Ralph Lauren mette al centro delle sue strategia la sostenibilità con il lancio di una nuova strategia, battezzata “Design the Change” e presentata come parte del suo rapporto per l’anno fiscale 2019. Il gruppo statunitense dà così prova di volersi focalizzare su tematiche importanti come l’ambiente, strutturando il nuovo programma in tre aree: “creare uno stile senza tempo, proteggere l’ambiente e sostenere vite migliori”. In tutto sono 16 gli obiettivi che la casa di moda si è prefissata per guidare il proprio impegno in cause ambientali e sociali. Tra questi, raggiungere il 100% di materiali di origine sostenibile, compreso il cotone, entro il 2025; formare annualmente team di progettazione e sviluppo prodotto su tematiche green, circolari, inclusive e culturalmente consapevoli; fissare obiettivi scientifici di riduzione dei gas a effetto serra entro il 2020 e obiettivi di energia rinnovabile al 100% entro la fine del 2019. In aggiunta, la label punta a formare sui temi della circolarità e dell’inclusione anche il proprio team di sviluppo prodotto, sempre entro il 2020.
Ma gli sforzi di Ralph Lauren riguardano anche le risorse umane, e nello specifico il tema della parità di genere: il gruppo ha reso noto di voler raggiungere un’eguale rappresentanza di posizioni tra uomo e donna dal ruolo di vice president in su e di voler aumentare del 25% la presenza di donne nel management delle fabbriche entro il 2025.
“Quando Ralph ha fondato la nostra azienda più di 50 anni fa, lo ha fatto con la convinzione che tutto ciò che creiamo è destinato a essere indossato, amato e trasmesso per generazioni”, ha spiegato Patrice Louvet, CEO e presidente di Ralph Lauren. “Questa filosofia è profondamente radicata nella nostra cultura, nei nostri marchi e nel nostro scopo. Vogliamo essere d’ispirazione per una vita migliore attraverso l’autenticità e uno stile senza tempo. Design the change è un progetto che accelererà i nostri sforzi per creare un impatto positivo nella società e un futuro più green”.
La società ha inoltre annunciato di aver firmato il Global Compact delle Nazioni Unite, unendosi ad altre aziende di tutti i settori per implementare i principi universali di sostenibilità e prendere provvedimenti per appoggiare gli obiettivi dell’Onu.
Gli sforzi del comparto fashion di tutto il mondo in termini di ecologia e trasparenza si sono fatti di recente sempre più importanti, e la lista dei progetti in merito sembra allungarsi di giorno in giorno. Tra i tanti big ad aver annunciato obiettivi green si ricordano i nomi di Adidas (che userà solo plastica riciclata entro il 2024), H&M (i cui annunci sul fronte circular si sono moltiplicati nell’ultimo periodo), Zalando (che ha parlato di packaging riciclato soltanto poche settimane fa).

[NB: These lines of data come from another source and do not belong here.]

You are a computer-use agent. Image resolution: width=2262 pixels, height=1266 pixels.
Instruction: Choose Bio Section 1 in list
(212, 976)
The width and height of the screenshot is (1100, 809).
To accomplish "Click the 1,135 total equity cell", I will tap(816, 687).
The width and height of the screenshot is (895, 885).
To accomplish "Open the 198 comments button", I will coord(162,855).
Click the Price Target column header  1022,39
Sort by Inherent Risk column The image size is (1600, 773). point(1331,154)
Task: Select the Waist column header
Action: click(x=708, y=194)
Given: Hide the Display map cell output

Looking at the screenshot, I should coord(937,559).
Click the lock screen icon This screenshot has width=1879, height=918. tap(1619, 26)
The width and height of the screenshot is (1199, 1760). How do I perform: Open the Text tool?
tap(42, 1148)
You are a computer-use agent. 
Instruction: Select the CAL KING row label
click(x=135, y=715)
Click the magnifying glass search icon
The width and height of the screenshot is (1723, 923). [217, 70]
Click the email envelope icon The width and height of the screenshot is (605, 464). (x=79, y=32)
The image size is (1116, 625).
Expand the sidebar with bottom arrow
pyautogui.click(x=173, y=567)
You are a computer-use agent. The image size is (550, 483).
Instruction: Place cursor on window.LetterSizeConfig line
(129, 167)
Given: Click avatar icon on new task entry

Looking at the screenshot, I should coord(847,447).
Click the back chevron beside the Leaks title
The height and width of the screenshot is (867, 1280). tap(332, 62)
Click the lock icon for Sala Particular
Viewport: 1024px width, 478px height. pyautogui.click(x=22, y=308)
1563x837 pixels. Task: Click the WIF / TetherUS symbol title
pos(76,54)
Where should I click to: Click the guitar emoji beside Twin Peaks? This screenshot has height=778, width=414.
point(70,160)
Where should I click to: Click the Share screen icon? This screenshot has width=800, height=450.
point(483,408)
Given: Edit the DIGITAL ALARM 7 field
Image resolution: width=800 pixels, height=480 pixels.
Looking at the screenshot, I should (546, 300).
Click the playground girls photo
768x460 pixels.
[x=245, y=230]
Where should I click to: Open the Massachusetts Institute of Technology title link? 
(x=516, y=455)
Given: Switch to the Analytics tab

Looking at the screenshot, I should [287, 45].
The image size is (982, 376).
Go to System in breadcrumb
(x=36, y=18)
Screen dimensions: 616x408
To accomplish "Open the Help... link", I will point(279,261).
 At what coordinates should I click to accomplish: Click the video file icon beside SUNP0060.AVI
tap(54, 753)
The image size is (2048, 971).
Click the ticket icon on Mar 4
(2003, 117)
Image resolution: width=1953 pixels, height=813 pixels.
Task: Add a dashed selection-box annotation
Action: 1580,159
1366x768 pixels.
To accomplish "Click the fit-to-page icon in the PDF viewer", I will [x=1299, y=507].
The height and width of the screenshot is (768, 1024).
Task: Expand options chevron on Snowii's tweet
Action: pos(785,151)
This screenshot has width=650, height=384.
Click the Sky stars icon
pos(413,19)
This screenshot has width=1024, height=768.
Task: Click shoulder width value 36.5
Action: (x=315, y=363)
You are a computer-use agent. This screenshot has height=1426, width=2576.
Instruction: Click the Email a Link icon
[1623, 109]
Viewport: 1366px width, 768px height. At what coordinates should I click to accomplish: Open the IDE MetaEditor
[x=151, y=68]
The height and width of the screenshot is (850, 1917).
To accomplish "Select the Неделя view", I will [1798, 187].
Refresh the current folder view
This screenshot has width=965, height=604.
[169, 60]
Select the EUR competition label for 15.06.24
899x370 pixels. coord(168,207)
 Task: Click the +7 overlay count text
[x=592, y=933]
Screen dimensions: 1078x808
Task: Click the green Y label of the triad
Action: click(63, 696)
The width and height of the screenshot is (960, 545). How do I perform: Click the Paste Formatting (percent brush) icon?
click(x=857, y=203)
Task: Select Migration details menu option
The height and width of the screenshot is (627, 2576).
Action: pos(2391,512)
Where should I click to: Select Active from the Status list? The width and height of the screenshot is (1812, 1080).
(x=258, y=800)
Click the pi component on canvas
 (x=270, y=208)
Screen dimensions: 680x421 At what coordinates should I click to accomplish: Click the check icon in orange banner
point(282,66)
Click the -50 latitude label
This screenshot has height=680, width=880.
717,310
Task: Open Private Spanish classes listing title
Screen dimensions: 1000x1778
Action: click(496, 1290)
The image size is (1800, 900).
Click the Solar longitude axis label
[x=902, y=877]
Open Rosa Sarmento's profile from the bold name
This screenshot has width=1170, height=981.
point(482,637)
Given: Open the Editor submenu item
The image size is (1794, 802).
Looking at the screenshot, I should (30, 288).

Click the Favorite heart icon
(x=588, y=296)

Nel lusso, la filosofia green ha riguardato anche e soprattutto i molteplici addii all’utilizzo di pellicce animali o pelli esotiche: ad annunciarlo sono stati, ad esempio, Chanel, Prada, Jean Paul Gaultier, Gucci, Armani e Versace.
Nonostante queste frequenti dichirazioni, un recente report di Global Fashion Agenda, Boston Consulting Group e Sustainable Apparel Coalition ha messo in luce come gli sforzi dell’industria della moda per ridurre il suo impatto non crescono tanto velocemente da compensare i risvolti che il suo sviluppo ha sull’ambiente e sulla forza lavoro. Benché la performance sociale e ambientale del settore sia migliorata nell’ultimo anno, la velocità di questa progressione è diminuita “di circa un terzo”. I miglioramenti farebbero per lo più capo a brand che stanno gettando le basi della loro strategia di sostenibilità, fissando gli obiettivi primari e una governace migliore. A rallentare sarebbero invece le soluzioni di grandi aziende che già hanno fatto i primi passi e che ora sono chiamate a rendere più sistemici i cambiamenti attuati.